Start of Block

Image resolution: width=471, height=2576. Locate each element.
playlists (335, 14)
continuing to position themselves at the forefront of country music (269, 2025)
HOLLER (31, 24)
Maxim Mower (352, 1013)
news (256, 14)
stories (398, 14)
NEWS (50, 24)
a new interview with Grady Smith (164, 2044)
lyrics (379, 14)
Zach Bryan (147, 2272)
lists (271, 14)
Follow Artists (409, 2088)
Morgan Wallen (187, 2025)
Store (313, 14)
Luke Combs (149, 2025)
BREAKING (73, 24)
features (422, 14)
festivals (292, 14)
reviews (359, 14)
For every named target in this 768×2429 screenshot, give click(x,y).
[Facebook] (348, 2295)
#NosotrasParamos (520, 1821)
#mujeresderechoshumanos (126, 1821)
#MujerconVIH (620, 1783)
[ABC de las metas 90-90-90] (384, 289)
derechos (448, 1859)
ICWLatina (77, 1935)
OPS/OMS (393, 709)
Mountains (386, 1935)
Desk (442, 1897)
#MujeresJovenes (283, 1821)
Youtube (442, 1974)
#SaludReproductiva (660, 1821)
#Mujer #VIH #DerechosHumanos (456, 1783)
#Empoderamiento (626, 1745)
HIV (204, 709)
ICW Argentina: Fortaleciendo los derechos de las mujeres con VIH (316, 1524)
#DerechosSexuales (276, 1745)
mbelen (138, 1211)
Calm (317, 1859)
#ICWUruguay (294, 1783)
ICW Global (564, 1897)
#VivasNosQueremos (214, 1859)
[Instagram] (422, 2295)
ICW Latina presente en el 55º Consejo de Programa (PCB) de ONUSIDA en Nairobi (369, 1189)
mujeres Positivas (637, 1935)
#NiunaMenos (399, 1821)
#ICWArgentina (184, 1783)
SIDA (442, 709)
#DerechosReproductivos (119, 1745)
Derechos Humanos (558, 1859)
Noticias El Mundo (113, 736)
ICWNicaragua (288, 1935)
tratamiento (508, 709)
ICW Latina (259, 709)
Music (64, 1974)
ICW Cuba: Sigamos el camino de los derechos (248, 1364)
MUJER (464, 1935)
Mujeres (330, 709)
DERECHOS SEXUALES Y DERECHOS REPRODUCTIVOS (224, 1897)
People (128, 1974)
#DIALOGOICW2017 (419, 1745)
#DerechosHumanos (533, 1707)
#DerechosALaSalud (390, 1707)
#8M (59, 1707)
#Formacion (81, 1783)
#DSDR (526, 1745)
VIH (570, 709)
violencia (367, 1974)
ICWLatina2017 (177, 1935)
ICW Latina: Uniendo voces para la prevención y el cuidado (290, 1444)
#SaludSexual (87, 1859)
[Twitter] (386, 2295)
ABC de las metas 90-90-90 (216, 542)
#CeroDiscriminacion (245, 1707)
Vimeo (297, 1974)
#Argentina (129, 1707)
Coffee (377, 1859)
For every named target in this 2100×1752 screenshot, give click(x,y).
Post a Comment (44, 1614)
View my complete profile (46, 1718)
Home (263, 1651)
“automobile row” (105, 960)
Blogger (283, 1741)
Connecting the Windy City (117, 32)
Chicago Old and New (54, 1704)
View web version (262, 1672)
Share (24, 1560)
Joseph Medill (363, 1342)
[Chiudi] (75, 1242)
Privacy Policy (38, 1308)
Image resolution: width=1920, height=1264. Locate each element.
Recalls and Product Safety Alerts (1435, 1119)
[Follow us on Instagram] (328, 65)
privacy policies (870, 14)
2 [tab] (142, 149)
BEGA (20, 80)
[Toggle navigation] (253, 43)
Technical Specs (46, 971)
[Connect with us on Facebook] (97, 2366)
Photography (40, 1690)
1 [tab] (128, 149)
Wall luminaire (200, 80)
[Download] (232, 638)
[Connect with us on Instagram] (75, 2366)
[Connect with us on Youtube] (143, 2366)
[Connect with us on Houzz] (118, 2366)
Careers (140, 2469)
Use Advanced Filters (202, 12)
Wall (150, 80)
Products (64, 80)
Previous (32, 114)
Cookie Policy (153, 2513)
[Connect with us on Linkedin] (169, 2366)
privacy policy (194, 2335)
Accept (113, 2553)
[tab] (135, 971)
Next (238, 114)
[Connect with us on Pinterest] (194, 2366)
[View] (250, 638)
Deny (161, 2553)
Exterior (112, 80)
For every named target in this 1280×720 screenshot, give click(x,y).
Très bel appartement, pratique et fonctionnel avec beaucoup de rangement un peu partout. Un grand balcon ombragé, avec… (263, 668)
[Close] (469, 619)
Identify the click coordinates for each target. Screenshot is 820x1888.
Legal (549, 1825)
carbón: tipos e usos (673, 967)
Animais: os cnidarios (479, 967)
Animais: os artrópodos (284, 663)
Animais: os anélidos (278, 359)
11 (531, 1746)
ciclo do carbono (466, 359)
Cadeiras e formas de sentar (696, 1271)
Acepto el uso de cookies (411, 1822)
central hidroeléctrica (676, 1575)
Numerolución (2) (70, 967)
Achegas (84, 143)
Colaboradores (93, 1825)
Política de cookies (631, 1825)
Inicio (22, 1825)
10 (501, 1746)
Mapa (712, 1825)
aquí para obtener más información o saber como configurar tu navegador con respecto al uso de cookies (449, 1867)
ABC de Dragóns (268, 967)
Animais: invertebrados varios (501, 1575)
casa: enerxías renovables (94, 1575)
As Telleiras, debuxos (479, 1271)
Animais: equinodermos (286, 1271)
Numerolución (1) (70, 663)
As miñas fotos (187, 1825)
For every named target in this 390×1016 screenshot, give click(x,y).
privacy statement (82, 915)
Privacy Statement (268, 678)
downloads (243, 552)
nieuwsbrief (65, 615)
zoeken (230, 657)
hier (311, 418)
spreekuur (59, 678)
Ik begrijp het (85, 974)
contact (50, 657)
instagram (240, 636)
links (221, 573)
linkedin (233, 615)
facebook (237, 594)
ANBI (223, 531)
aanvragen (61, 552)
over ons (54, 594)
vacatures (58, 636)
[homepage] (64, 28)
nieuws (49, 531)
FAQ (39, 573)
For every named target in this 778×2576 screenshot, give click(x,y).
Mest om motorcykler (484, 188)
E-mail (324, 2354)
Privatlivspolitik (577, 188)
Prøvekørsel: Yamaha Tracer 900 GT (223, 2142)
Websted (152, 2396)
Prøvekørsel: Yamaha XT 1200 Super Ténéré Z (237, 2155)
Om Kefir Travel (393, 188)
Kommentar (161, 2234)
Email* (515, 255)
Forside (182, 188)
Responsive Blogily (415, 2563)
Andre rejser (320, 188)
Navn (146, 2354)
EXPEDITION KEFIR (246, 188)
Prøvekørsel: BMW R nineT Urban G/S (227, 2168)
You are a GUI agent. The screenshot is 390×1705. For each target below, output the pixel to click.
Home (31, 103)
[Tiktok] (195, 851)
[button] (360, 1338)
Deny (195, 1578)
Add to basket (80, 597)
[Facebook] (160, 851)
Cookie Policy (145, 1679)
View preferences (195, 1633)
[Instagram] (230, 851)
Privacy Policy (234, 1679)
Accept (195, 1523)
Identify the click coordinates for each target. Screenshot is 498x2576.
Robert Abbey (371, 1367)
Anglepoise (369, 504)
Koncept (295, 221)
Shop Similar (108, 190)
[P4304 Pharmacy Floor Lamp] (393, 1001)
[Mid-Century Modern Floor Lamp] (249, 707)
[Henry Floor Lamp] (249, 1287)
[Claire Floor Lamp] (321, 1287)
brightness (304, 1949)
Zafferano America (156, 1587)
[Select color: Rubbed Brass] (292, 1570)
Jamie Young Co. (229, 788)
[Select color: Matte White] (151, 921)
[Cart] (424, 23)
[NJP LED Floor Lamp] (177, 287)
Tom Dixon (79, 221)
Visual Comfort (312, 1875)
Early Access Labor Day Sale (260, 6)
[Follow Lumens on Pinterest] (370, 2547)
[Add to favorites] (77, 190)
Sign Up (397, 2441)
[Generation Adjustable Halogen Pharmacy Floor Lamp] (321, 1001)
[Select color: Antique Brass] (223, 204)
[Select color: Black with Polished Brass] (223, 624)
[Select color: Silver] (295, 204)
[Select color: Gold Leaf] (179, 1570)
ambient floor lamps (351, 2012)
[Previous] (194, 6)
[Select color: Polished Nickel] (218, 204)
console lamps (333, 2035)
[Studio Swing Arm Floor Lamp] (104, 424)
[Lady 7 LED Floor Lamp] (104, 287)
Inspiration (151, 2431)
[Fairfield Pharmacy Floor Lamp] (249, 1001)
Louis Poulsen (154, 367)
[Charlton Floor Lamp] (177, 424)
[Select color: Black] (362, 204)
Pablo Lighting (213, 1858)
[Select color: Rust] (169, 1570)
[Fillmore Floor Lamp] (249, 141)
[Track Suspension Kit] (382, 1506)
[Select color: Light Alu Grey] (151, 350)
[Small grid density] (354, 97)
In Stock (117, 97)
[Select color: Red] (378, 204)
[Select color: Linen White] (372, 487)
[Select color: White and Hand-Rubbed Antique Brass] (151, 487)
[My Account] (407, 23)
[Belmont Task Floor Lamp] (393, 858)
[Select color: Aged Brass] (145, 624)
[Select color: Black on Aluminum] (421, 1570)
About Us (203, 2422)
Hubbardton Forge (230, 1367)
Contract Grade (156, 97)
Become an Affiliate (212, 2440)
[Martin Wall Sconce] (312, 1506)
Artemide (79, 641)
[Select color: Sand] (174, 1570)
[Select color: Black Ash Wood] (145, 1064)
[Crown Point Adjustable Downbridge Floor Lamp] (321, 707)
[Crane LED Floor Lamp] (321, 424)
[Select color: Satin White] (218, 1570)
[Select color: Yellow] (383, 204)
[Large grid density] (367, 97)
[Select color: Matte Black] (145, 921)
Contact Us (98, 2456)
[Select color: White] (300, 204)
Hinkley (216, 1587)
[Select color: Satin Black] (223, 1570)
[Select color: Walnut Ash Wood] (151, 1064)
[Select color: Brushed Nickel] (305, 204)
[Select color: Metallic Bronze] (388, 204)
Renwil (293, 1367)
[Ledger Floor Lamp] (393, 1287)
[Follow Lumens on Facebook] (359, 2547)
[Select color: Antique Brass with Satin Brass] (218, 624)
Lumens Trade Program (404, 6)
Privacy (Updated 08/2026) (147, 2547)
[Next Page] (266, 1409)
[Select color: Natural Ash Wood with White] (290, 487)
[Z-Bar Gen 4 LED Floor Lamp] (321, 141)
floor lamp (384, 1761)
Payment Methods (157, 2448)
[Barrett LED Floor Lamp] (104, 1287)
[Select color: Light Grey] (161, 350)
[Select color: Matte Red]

End of Block

Activity: Every line from the first through the one containing "HIV (204, 709)" in the listing above must be given again exactly, with nothing else alongside.

Response to this exercise:
Image resolution: width=471, height=2576. Locate each element.
playlists (335, 14)
continuing to position themselves at the forefront of country music (269, 2025)
HOLLER (31, 24)
Maxim Mower (352, 1013)
news (256, 14)
stories (398, 14)
NEWS (50, 24)
a new interview with Grady Smith (164, 2044)
lyrics (379, 14)
Zach Bryan (147, 2272)
lists (271, 14)
Follow Artists (409, 2088)
Morgan Wallen (187, 2025)
Store (313, 14)
Luke Combs (149, 2025)
BREAKING (73, 24)
features (422, 14)
festivals (292, 14)
reviews (359, 14)
For every named target in this 768×2429 screenshot, give click(x,y).
[Facebook] (348, 2295)
#NosotrasParamos (520, 1821)
#mujeresderechoshumanos (126, 1821)
#MujerconVIH (620, 1783)
[ABC de las metas 90-90-90] (384, 289)
derechos (448, 1859)
ICWLatina (77, 1935)
OPS/OMS (393, 709)
Mountains (386, 1935)
Desk (442, 1897)
#MujeresJovenes (283, 1821)
Youtube (442, 1974)
#SaludReproductiva (660, 1821)
#Mujer #VIH #DerechosHumanos (456, 1783)
#Empoderamiento (626, 1745)
HIV (204, 709)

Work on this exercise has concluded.